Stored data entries

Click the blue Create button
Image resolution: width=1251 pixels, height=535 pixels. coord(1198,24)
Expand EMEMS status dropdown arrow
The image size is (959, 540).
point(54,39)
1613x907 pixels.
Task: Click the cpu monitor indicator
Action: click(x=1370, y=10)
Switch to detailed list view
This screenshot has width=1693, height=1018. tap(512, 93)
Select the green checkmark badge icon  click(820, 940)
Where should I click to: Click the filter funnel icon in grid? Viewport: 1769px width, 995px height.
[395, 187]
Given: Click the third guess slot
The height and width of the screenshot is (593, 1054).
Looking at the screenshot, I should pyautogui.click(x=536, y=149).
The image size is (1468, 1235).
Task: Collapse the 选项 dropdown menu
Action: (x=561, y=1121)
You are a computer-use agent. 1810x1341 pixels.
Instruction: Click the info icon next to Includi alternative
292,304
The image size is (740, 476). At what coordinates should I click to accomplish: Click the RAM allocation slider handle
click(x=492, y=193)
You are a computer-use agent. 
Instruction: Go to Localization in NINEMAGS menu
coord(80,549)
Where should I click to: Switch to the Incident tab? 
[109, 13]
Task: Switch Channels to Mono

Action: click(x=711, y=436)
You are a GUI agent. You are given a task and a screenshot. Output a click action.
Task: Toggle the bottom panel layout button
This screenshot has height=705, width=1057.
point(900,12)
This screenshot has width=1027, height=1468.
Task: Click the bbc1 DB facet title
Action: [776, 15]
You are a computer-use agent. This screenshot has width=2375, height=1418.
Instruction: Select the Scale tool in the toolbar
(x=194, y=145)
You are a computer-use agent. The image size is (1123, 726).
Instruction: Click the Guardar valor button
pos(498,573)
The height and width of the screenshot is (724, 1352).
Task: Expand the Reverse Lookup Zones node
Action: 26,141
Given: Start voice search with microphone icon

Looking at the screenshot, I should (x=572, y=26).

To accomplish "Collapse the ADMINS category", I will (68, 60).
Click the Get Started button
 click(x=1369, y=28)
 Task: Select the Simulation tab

What you need to do → Copy every line above that holds the word "agent".

Answer for the task →
You are a computer-use agent. 1810x1341 pixels.
You are a computer-use agent. 
You are a GUI agent. You are given a task and a screenshot. Output a click action.
You are a computer-use agent. This screenshot has width=2375, height=1418.
You are a computer-use agent. The image size is (1123, 726).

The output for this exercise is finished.